European Commission to digitize 6 million docs
Books, documents and cultural materials will be available online through the European Digital Library.
In the next five years, the European Commission will make at least 6 million books, documents and other cultural materials available online through the European Digital Library.
“The European Commission will help to turn this into reality by co-funding centers of competence for digitization and providing a truly European framework for protecting, accessing and using intellectual property rights in digital libraries,” Viviane Reding, the European Commission’s commissioner for information society and media, said in a statement last week. “Member states will have to do their bit by providing the basic means for digitization.”
About 2 million books, films, photographs, manuscripts and other works will be accessible through the digital library by 2008, according to a press release.

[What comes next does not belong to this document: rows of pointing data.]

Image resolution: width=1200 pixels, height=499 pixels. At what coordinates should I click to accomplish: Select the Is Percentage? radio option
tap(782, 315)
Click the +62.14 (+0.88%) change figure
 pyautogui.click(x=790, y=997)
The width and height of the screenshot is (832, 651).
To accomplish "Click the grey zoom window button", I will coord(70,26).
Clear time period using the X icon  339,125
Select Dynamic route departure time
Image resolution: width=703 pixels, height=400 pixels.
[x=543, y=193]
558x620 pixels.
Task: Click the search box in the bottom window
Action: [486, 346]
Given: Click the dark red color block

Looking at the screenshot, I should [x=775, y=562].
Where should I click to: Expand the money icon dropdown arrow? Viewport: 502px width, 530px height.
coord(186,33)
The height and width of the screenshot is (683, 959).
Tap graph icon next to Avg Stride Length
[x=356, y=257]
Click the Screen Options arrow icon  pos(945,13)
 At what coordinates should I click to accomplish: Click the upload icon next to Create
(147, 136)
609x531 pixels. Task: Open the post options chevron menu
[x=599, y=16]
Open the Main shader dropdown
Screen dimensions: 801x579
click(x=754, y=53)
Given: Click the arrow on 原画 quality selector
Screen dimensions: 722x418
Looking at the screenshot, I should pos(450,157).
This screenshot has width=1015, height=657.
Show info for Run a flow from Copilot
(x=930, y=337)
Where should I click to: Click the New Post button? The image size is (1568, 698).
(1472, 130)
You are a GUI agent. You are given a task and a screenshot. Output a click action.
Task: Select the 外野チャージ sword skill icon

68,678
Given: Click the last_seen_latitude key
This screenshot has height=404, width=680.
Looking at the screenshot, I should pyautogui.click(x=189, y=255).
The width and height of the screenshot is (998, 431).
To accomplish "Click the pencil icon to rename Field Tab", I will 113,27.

By 2010, at least 6 million such digitized articles will be available, although the figure is expected to be much higher. At that time, every library, archive and museum on the continent will likely be linked to European Digital Library content.
On March 27, Reding will convene a meeting with stakeholders from industry and cultural institutions to discuss various issues, including public/private collaboration for digitization and copyrights. This summer, the European Commission will present a proposal to overcome obstacles to digitization and online accessibility. The commission is also expected to make public its strategy for digital libraries based on scientific and academic data later this year.
The digital libraries strategy is one component of a much larger initiative called “i2010: European Information Society 2010,” which launched last year. The i2010 project is designed to foster growth of the digital economy by establishing an open and competitive single market for information society and media services, boosting European investment in research on information and communication technologies and closing the gap between the information haves and have-nots.